■ **EXERCISE**: Print the part of the airport passage starting at "One LA psychiatrist, a" and ending at "to come true.", word for word.

■ **STUDY TEXT**:
We can make games and adventures out of this strangeness, go to love hotels where the beds are shaped like airplanes, or the Arty Space Airport Bar that graces Kyoto’s entertainment district; we can relish the slippery glamour of a place where everyone can be anyone for a while. But the quality that underwrites all of this is vulnerability, the exposedness we feel whenever we’re in a place we don’t understand, but compounded many times over when we’ve just descended thirty thousand feet.
One LA psychiatrist, a local woman told me, counseled women to work around their shyness by going to LAX to practice boldness. “Pick a nation whose people you find attractive,” she told them, “and go to the arrivals gate at a time when people from that place are disembarking. Then stare every eligible male in the eye for a full thirty seconds—they’ll be disconnected anyway, and you’ve got the home-court advantage.” I imagined these men disembarking, completely at a loss, and issuing into a hall where lots of single women were staring at them for a full thirty seconds, and I thought that one LA myth, at least, might prove to come true.
It was strange, I thought, as I roamed the Arrivals area, that the airport was the place I thought of as my home from home, the site of some of my most resonant childhood memories; for many of the people around me, especially the ones who’d just deplaned, it was clearly a zone of uncertainty and excitement, all the alien tinglings that attend any entry into a new life and a new world.

■ **MATERIAL SHOWN**:

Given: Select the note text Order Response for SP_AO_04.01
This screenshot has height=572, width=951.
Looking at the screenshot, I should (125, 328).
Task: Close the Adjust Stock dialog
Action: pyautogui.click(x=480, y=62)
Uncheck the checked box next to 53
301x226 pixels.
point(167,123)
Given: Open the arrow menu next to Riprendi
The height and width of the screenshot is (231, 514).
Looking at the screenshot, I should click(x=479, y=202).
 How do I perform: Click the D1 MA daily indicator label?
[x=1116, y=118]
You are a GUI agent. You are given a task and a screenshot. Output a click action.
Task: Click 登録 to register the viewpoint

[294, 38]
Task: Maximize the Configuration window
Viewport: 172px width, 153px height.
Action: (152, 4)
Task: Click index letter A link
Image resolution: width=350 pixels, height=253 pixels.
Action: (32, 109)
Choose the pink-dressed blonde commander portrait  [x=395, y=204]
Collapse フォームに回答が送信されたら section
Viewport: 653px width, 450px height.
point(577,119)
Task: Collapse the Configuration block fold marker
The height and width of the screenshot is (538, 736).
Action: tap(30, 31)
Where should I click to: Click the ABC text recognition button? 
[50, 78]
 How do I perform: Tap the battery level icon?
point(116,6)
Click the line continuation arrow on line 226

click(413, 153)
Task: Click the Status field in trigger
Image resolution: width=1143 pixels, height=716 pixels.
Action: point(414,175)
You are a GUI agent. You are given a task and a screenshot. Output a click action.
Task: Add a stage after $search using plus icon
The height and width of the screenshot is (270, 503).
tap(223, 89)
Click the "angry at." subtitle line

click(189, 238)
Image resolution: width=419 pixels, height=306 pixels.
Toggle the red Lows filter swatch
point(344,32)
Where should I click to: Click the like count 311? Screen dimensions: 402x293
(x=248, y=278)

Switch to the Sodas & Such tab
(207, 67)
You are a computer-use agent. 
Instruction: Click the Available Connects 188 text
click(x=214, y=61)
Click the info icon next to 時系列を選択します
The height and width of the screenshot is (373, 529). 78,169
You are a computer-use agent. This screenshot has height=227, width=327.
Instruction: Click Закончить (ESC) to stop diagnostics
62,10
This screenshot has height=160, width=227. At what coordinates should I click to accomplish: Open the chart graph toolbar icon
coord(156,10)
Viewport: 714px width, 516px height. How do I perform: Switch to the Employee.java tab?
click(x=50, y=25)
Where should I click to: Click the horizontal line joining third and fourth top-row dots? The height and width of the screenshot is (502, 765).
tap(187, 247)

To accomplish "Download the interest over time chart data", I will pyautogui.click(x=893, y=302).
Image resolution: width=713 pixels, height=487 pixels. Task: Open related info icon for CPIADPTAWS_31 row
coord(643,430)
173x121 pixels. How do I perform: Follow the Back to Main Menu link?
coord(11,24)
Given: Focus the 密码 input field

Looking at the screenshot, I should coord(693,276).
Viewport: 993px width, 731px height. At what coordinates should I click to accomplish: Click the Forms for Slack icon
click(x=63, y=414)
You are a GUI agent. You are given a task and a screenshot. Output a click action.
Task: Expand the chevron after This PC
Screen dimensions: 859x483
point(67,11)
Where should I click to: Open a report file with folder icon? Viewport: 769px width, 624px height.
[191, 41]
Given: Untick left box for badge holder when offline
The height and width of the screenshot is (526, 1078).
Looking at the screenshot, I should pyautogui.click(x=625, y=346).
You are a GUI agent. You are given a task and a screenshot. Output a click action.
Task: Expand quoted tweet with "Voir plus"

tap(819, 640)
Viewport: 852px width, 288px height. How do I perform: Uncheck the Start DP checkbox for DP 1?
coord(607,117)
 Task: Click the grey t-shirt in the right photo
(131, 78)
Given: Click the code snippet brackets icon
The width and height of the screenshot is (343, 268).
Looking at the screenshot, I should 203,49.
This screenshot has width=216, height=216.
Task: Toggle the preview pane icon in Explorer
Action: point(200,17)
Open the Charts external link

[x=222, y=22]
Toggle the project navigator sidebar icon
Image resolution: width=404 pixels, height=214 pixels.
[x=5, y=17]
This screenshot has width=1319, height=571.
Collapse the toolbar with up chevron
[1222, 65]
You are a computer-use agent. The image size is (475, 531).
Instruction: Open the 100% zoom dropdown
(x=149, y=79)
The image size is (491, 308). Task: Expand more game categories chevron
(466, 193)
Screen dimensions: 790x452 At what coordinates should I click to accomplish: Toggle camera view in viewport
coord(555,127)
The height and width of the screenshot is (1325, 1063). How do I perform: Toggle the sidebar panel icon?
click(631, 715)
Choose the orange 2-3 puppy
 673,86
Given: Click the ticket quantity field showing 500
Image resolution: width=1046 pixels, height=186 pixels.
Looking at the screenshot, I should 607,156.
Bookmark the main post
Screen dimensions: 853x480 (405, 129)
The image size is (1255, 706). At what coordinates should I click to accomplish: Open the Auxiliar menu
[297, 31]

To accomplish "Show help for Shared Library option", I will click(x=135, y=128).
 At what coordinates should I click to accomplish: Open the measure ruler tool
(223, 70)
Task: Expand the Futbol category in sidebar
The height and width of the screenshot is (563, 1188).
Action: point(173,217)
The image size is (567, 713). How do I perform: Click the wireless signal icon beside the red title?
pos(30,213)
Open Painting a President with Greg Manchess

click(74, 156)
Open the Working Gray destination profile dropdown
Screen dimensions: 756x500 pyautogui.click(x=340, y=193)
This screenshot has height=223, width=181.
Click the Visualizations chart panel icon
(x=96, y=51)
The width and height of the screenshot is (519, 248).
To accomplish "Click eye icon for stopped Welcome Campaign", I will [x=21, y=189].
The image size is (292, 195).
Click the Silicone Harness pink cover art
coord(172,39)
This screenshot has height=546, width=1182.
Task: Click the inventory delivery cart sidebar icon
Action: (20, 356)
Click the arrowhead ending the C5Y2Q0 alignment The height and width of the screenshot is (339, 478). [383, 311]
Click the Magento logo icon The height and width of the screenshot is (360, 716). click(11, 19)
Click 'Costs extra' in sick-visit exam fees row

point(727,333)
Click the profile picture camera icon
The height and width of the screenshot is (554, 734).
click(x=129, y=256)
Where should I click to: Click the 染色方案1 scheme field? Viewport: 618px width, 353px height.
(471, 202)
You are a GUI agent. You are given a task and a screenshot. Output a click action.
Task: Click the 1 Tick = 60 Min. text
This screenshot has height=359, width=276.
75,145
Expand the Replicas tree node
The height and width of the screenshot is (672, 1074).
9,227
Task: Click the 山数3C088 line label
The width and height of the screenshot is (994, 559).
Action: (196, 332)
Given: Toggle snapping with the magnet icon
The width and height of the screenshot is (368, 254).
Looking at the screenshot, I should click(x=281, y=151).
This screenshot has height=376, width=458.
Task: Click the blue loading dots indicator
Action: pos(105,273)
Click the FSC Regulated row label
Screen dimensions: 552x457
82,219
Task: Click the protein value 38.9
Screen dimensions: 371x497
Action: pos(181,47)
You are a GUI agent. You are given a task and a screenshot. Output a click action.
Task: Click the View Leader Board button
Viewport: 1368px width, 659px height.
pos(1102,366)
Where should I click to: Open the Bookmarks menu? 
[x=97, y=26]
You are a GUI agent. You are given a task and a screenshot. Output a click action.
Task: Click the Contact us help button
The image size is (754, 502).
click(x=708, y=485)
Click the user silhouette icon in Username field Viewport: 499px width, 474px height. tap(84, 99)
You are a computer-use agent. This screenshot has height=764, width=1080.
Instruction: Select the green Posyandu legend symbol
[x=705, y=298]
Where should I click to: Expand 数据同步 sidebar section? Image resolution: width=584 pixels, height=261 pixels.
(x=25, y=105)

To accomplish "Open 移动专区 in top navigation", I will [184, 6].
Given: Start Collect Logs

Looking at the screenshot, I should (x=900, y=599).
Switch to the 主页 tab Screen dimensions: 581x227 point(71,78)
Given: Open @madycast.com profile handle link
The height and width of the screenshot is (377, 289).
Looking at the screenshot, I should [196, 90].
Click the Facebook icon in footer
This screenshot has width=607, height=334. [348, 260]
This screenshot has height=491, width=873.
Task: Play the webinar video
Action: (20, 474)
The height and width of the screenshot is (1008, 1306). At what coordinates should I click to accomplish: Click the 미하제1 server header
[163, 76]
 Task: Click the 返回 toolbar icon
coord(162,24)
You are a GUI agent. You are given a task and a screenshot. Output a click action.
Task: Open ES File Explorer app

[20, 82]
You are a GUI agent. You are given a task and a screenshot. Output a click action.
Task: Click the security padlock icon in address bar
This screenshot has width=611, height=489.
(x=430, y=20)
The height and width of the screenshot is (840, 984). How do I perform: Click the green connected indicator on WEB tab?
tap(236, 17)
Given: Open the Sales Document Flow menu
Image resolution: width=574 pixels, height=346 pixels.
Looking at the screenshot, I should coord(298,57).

■ **REPLY**:
One LA psychiatrist, a local woman told me, counseled women to work around their shyness by going to LAX to practice boldness. “Pick a nation whose people you find attractive,” she told them, “and go to the arrivals gate at a time when people from that place are disembarking. Then stare every eligible male in the eye for a full thirty seconds—they’ll be disconnected anyway, and you’ve got the home-court advantage.” I imagined these men disembarking, completely at a loss, and issuing into a hall where lots of single women were staring at them for a full thirty seconds, and I thought that one LA myth, at least, might prove to come true.